Your Python script or notebook may have requirements on external libraries. Datapane supports the ability to add local folders and files, which you can deploy alongside your script, the ability to include pip requirements, which are made available to your script when it is run on Datapane, and the ability to specify a Docker container which your script runs in. These are all configured in your datapane.yaml.

Python dependencies

If we were building a reporting tool to pull down financial data, we may want to use the yfinance library in Python. To do this, we could add it to a requirements list in our datapane.yaml

datapane.yaml
...
requirements:
- yfinance

Additional files and folders

Additionally, we may want to include a local Python folder or file. Imagine we have a separate Python file, stock_scaler.py which helps us scale the values of our stocks, and which we want to use in our script, or a folder of SQL scripts which we want to use in Python.

~/C/d/d/my-new-proj> ls
dp-script.py datapane.yaml stock_scaler.py

To include this in the deploy, we could add it to include

datapane.yaml
...
include:
- stock_scaler.py

Docker dependencies

By default, scripts on Datapane run in our standard docker container, which includes the following libraries.

seaborn == 0.10.*
altair-recipes ~= 0.8.0
git+https://github.com/altair-viz/altair_pandas@master#egg=altair-pandas
git+https://github.com/altair-viz/pdvega@master#egg=pdvega
scipy == 1.4.*
scikit-learn == 0.22.*
patsy ~= 0.5.1
lightgbm ~= 2.2.3
lifetimes == 0.11.*
lifelines == 0.23.*
./wheels/fbprophet-0.5-py3-none-any.whl
adtk ~= 0.6.2
# data access
sqlalchemy ~= 1.3
psycopg2-binary ~= 2.8
PyMySQL ~= 0.9.3
google-cloud-bigquery[pandas, pyarrow] ~= 1.17
boto3 ~= 1.12.6
requests ~= 2.23.0
ftpretty ~= 0.3.2
pymongo ~= 3.10.1
# misc
dnspython ~= 1.16.0 # requirement for pymongo to connect to certain instances
sh ~= 1.13.0

If you want your script to run in your own Docker container, you can specify your own.

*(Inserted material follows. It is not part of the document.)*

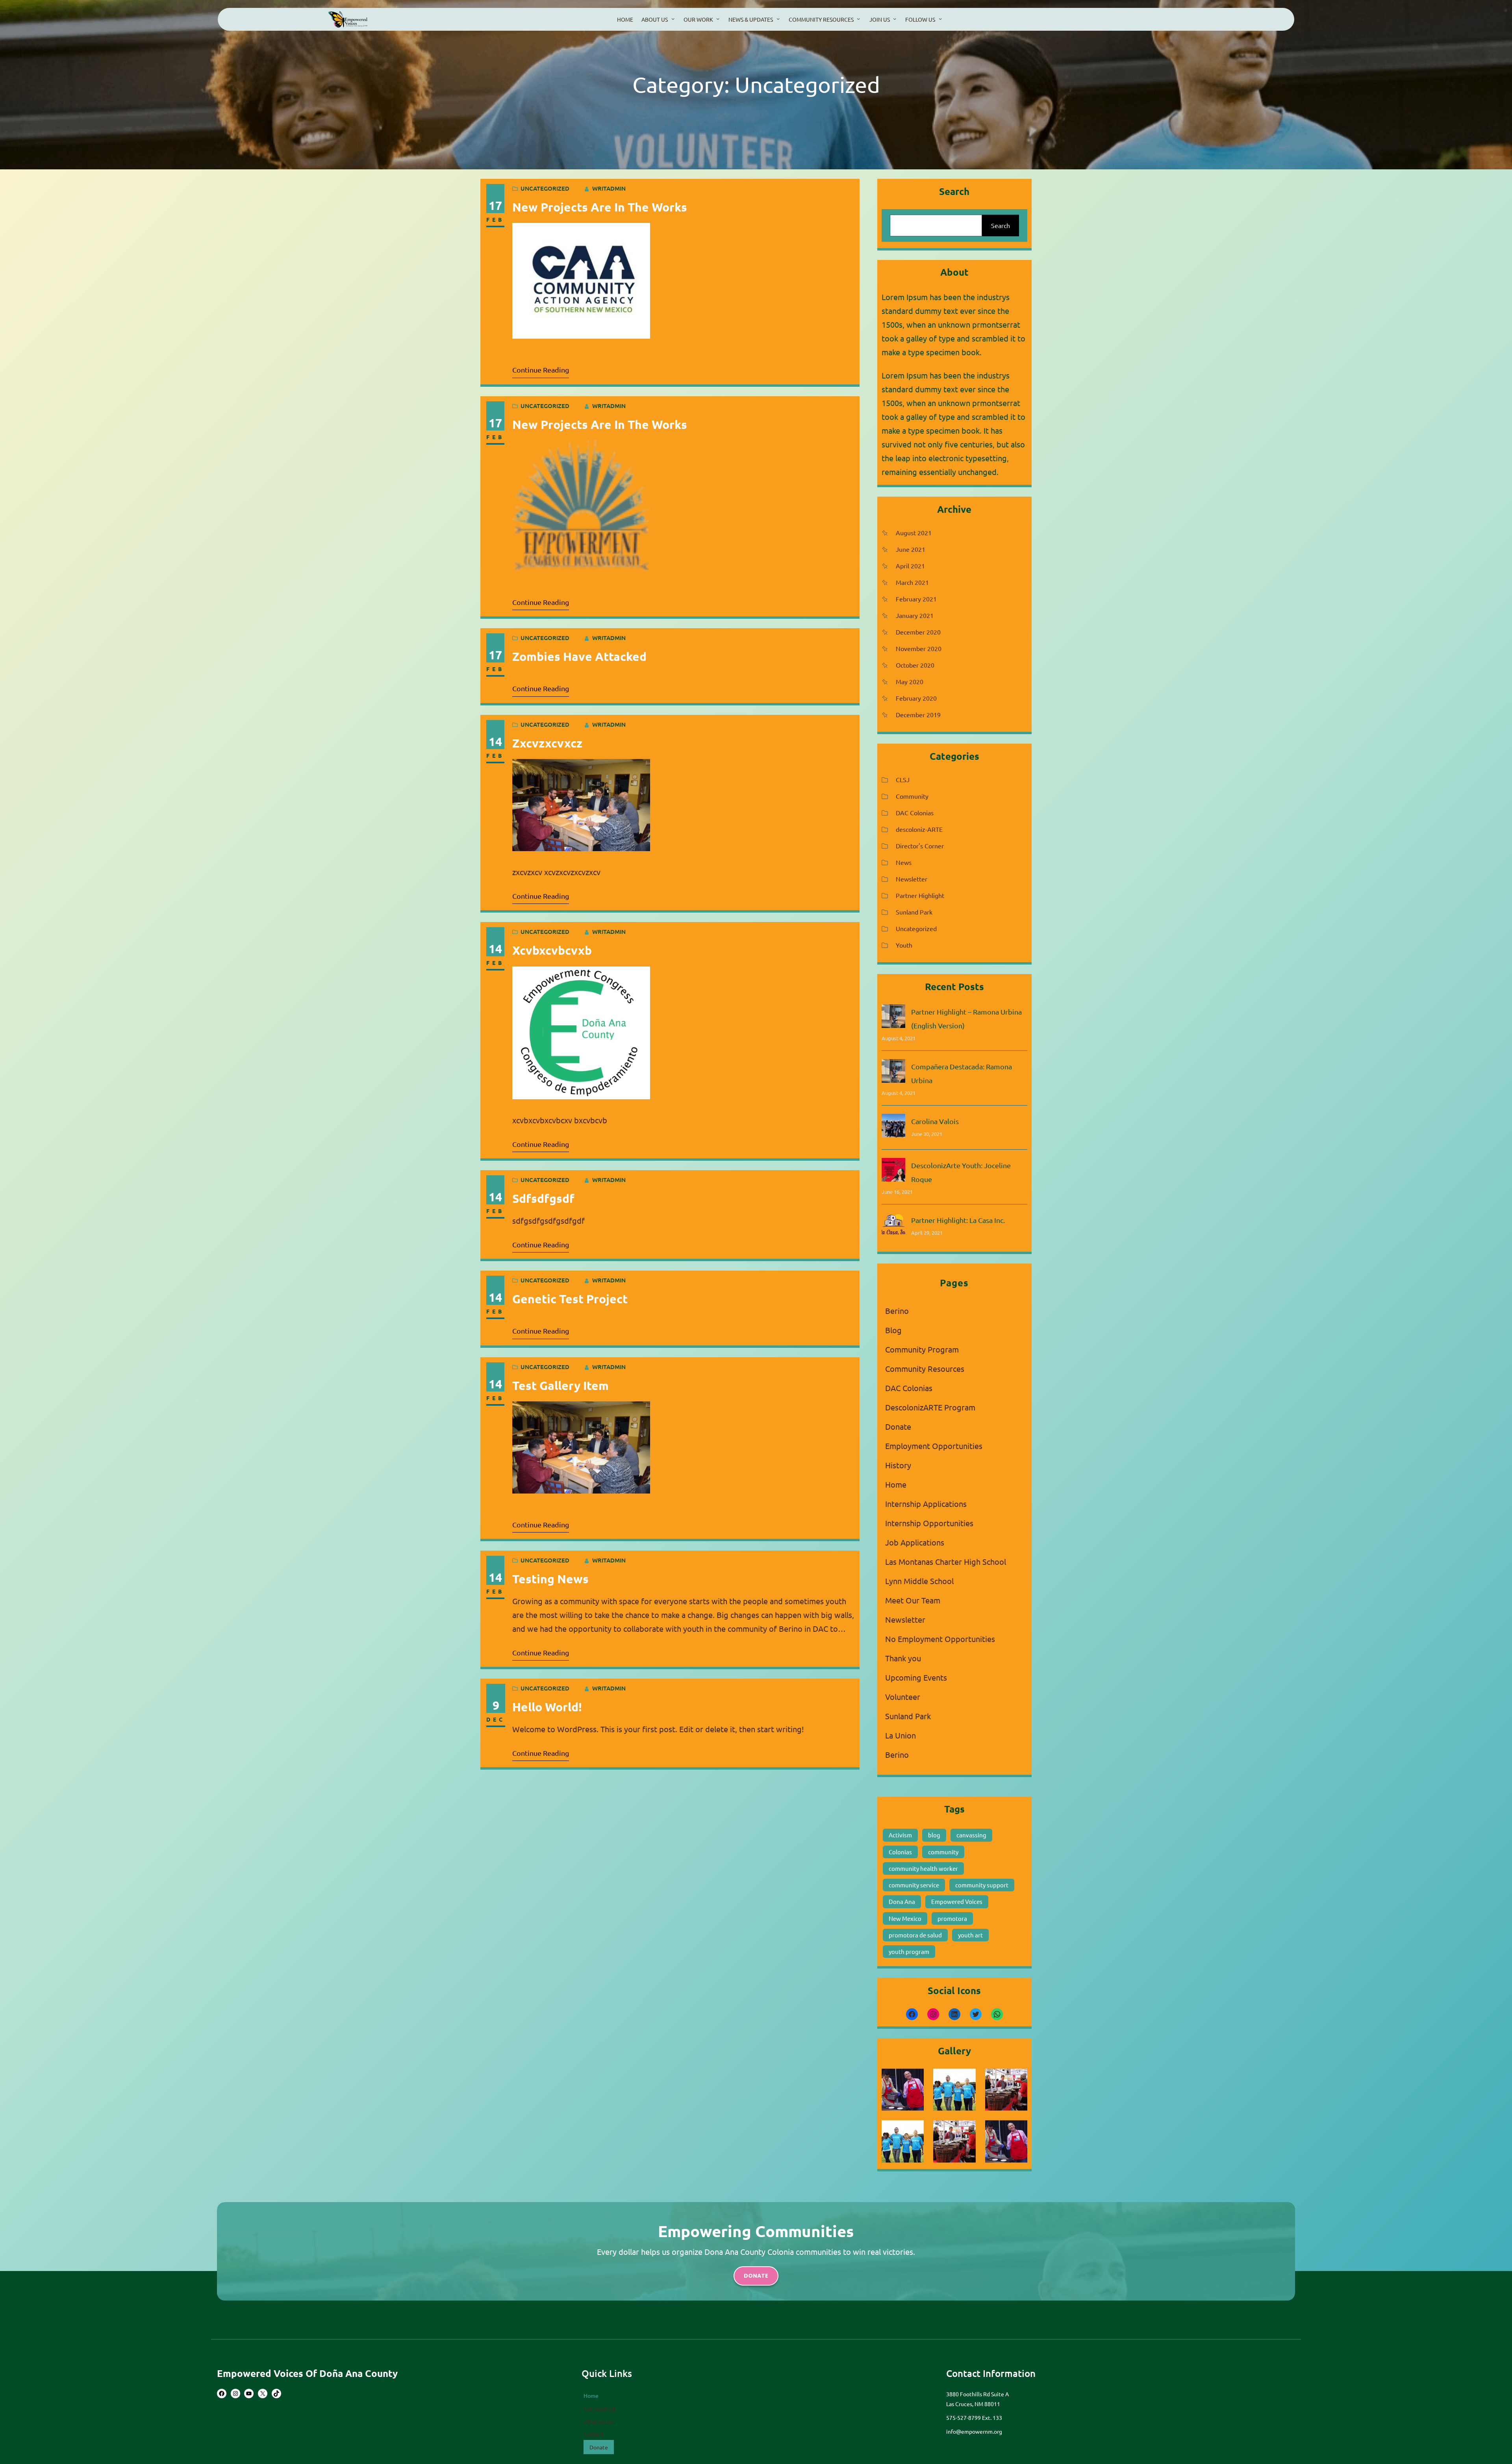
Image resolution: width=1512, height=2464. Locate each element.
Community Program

This support currently only supports public Docker images, and we're adding support for private repositories in the near future. With that in mind, for anything that you don't want to be public, we would recommend continuing to upload private directories through the regular include the mechanism, and including OS requirements or pip requirements.txt in the Dockerfile.

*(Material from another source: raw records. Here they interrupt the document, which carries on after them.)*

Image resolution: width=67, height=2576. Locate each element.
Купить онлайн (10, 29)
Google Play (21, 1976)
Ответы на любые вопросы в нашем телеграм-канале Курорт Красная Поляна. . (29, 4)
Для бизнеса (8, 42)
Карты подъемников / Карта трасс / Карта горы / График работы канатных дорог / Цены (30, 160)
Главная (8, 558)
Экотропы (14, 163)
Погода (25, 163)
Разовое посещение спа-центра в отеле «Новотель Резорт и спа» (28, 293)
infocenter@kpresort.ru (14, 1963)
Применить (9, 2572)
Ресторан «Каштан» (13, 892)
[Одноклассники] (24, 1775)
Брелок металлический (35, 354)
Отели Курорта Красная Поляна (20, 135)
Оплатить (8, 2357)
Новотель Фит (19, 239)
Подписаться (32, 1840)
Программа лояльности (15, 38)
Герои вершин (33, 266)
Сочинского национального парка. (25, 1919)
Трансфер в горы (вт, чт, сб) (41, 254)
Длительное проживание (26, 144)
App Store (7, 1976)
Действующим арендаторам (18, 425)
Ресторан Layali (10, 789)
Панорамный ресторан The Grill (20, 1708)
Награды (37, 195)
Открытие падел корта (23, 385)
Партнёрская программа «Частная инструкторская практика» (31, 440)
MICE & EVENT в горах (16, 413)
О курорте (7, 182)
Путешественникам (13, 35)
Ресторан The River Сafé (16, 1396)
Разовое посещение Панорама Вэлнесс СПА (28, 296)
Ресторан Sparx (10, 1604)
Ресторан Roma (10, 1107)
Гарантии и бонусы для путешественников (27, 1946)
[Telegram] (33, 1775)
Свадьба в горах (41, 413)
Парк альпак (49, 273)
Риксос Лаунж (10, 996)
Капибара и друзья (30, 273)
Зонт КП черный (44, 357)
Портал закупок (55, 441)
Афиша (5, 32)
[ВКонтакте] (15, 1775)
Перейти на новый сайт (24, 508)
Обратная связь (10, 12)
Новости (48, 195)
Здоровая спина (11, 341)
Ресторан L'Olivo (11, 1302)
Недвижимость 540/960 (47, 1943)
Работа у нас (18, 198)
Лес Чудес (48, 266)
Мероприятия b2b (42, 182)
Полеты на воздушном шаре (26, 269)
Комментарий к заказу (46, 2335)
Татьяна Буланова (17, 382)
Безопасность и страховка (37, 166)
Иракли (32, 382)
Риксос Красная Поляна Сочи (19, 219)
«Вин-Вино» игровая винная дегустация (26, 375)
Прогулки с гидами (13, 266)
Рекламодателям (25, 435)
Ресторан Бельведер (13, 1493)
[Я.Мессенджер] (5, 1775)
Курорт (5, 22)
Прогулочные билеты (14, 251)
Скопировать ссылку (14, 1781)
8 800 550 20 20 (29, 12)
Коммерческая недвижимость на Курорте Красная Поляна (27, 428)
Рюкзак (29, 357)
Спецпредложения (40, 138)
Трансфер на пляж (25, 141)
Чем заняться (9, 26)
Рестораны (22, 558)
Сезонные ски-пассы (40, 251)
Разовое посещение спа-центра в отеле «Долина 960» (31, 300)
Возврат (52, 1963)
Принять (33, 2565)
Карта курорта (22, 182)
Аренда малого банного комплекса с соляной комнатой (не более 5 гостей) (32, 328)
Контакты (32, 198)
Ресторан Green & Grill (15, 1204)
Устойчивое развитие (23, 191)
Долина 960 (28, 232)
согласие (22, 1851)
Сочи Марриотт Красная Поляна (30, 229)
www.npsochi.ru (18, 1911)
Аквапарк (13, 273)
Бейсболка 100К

Although you can use any base for your Docker image, we would recommend inheriting off ours. To do this, create a Docker image which inherits from the our base image (nstack/datapane-python-runner) and adds your required dependencies.

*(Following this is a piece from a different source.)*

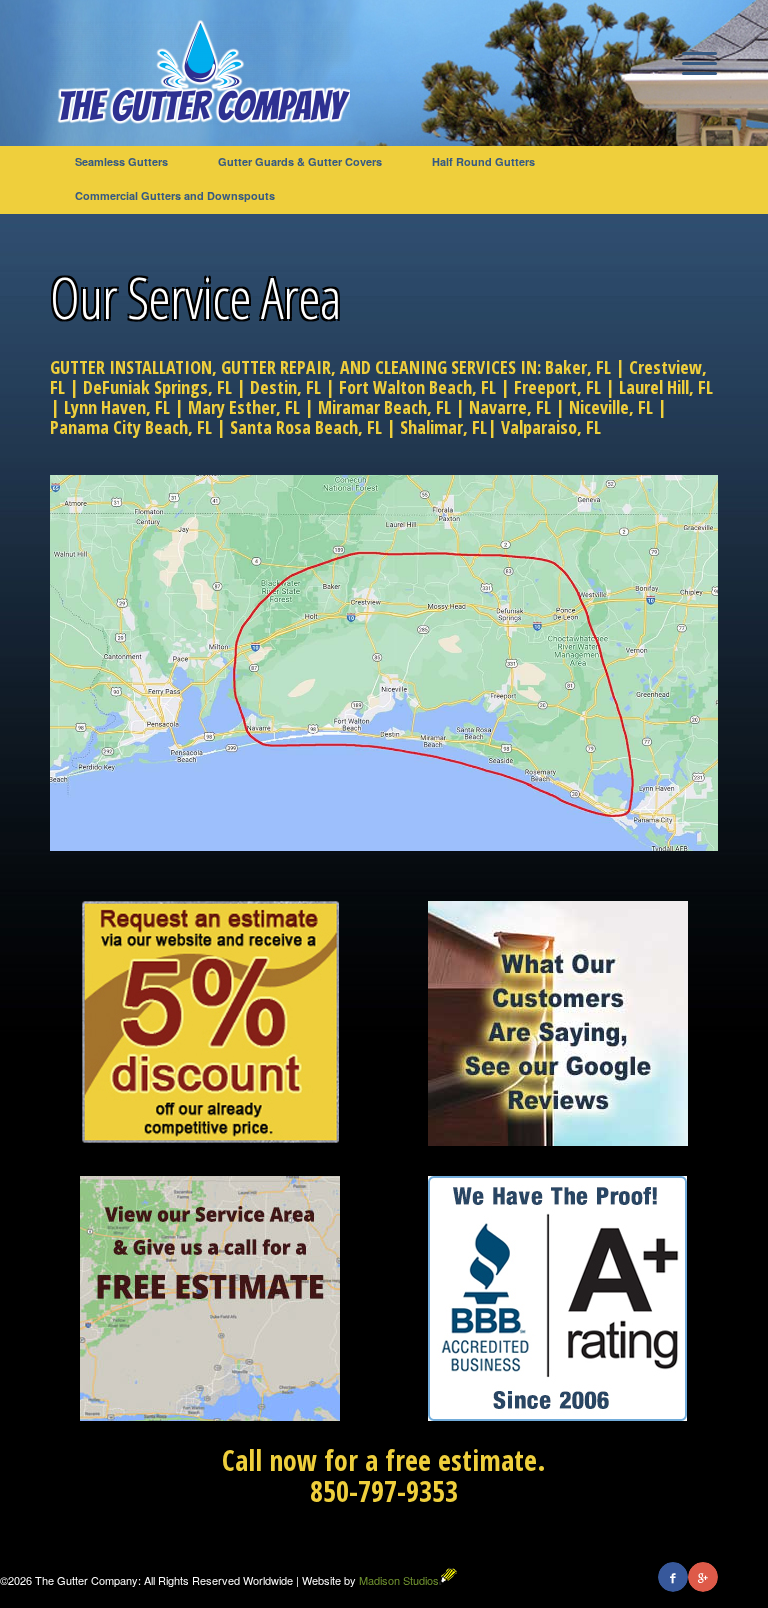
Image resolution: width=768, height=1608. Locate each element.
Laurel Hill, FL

from nstack/datapane-python-runner:latest
COPY requirements.txt .
RUN pip3 install --user -r requirements.txt

If you build this and push it to Dockerhub, you can then specify it in your datapane.yaml as follows:

container_image_name: your-image-name

When you run a script, it will run inside this Docker container. Note that the first run may take a bit longer, as it needs to pull the image from Dockerhub. Once it pulls it once, it's cached for future runs.